Savannah takes center stage in upcoming episode of 'Samantha Brown’s Places to Love'

Episode airs on GPB Sunday, Feb. 19

Samantha Brown strolls along Savannah's waterfront.

Trusted travel icon Samantha Brown is the host of her Emmy award-winning and eponymously-named PBS show “Samantha Brown’s Places to Love.” Now in its sixth season, the show follows Brown as she explores exciting locales around the world, discovering little-known secrets and meeting with interesting people along the way. Recently, her travels have taken Brown and her camera crew to the Hostess City, which shines on screen in an upcoming episode of the show’s current season. 

Brown shot the Savannah episode last year during a four-day visit that began on April 1, but it wasn’t her first time in town. She’s been to Savannah quite a few times over the last two decades, and she wanted to shoot the episode here to show viewers a new side of this historic city.

“Everyone knows Savannah, Georgia. Either you’ve been there or you want to go. . . I think people see Savannah and how beautiful it is, the squares, the whole thing with Oglethorpe, the river. We hear all these stories of the Spanish moss dripping and how it’s just this beautiful city, but there’s so much more to it. And so, our show ‘Places to Love’ was there to really go a little bit deeper than what a traveler or tourist usually does when they go to Savannah, to find out who the people are.
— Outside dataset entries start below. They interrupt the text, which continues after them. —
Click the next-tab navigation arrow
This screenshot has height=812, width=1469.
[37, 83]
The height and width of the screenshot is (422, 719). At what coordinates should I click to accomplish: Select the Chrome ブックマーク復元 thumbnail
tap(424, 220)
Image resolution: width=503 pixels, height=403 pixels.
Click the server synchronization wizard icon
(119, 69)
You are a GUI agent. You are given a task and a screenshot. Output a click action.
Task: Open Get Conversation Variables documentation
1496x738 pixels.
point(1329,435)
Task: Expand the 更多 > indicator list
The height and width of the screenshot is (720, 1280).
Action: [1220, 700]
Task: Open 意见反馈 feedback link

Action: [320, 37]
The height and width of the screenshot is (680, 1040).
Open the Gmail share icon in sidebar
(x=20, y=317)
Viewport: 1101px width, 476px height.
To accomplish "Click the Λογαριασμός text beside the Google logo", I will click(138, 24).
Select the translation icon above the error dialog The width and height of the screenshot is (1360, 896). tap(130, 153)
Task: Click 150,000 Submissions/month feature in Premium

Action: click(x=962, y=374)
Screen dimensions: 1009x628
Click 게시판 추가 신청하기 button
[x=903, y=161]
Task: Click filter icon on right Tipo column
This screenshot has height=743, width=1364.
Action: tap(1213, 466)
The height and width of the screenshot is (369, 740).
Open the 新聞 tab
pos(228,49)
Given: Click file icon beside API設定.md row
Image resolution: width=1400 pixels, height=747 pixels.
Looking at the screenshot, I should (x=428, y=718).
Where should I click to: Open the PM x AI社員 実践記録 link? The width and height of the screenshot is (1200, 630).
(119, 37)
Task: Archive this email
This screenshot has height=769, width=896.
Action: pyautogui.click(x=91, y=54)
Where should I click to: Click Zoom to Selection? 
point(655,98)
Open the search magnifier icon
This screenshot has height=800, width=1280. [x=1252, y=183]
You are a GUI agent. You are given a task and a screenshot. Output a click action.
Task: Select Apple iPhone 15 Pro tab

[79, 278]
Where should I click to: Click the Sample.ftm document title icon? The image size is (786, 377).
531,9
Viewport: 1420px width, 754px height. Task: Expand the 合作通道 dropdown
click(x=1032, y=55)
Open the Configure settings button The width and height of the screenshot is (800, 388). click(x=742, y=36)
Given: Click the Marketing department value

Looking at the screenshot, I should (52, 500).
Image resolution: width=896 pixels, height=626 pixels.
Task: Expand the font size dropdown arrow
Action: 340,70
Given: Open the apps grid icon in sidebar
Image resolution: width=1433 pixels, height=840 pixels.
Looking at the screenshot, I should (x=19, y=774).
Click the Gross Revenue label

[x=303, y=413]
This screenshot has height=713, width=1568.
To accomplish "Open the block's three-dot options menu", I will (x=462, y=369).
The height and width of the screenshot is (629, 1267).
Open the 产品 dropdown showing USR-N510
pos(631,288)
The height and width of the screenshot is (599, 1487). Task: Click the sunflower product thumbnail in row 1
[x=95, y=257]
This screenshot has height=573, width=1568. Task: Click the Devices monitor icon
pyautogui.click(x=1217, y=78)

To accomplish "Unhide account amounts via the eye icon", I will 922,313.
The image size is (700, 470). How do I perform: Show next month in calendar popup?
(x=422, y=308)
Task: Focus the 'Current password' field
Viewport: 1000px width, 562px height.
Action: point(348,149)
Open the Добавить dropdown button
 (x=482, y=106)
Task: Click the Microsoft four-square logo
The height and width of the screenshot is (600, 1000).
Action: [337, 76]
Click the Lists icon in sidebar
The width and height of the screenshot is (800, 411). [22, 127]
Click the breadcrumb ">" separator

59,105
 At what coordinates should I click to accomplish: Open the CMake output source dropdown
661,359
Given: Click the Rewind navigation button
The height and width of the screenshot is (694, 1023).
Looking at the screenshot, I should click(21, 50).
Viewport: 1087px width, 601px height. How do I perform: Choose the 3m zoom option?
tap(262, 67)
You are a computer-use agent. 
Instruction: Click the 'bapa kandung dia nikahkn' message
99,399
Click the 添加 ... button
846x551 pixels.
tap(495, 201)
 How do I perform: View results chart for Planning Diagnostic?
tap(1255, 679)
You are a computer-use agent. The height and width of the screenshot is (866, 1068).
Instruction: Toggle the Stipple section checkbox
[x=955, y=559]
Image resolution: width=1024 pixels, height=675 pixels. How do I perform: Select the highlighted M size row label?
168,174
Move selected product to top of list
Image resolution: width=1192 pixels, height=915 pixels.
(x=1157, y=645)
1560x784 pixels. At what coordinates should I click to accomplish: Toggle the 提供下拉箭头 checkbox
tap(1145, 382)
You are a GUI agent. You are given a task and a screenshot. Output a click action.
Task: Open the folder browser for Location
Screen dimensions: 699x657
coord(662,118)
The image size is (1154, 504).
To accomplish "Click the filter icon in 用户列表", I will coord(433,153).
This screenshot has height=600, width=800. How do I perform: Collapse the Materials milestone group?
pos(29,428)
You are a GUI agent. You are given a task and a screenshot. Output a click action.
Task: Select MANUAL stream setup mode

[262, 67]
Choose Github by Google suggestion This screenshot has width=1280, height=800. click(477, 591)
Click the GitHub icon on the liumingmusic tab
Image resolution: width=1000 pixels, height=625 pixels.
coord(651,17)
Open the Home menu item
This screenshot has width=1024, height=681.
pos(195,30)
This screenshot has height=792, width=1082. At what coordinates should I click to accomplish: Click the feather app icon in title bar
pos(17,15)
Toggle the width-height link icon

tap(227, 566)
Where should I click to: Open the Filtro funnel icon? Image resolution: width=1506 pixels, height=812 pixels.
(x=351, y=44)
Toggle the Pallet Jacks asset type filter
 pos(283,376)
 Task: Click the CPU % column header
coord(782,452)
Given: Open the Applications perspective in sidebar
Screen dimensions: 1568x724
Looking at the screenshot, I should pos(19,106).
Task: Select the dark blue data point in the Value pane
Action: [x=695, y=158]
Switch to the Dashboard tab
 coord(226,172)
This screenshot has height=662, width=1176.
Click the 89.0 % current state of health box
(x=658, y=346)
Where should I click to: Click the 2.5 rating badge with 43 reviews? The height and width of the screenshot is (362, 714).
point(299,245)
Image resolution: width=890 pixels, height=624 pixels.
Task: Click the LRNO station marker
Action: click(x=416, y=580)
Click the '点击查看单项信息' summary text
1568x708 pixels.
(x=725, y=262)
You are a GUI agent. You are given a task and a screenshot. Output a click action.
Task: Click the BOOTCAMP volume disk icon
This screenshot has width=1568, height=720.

Really what the soul of Savannah is and how we as travelers can interact with that,” Brown expressed.

During her visit, she sought out opportunities to interact directly with locals, stopping by several popular and historic sites. She kicked off her trip by paying a visit to SCAD graduate, Amelia Jamerson, at her quaint gallery 18 Loves Art, which is located in Savannah’s thriving Plant Riverside District.

“We’re thrilled that Samantha Brown featured one of Plant Riverside District’s partners, Amelia Jamerson and 18 Loves Art in a special episode focusing on Savannah. It’s an honor for Plant Riverside District to be included with other local landmarks like the Juliette Gordon Low Birthplace, the Pin Point Heritage Museum and the Davenport House Museum in such an informative travel segment that will air nationally,” said Scotty Henley, Director of Entertainment JW Marriott Savannah Plant Riverside District.

Among the many interesting and iconic places Brown visited, one of her favorite experiences was joining a run club that took her to veteran-owned Service Brewery.

click to enlarge Savannah takes center stage in upcoming episode of “Samantha Brown’s Places to Love”
Samantha Brown Media
Samantha Brown shares a toast at Service Brewery with owner Kevin Ryan.

“The thing that I learned about Savannah is that people are kind of obsessed with running there. . . So, I thought that was a great way to meet other locals, to do a run club, and then to tie it in with Service Brewery where proceeds from the beer poured go to veteran-operated charities. . . I thought that was an amazing mission business-wise. As travelers, there’s definitely a trend of how important our consumer dollars are in terms of benefiting others and keeping it within the community. So you’re not just having a great beer with some locals. What you’re doing has far greater reach than that,” she explained. 

Another new experience Brown enjoyed was her first oyster roast, which took place at The Wyld Dock Bar. There, she met with blacksmith and sculptural artist Gilbert Walker, who is a part of the region’s Gullah Geechee community.

“We learned about that history as well and met modern-day Gullah Geechee people, learning directly from them,” Brown recounted.

She also learned a lot of surprising facts about Savannah’s Jewish community during a tour of Congregation Mickve Israel. 

“I’m from New York City. I just thought all of Jewish history centered around New York City, and not true. I wasn’t even close,” she exclaimed.

click to enlarge Savannah takes center stage in upcoming episode of “Samantha Brown’s Places to Love”
Samantha Brown Media
Samantha Brown tours Congregation Mickve Israel with Rabbi Robert Haas.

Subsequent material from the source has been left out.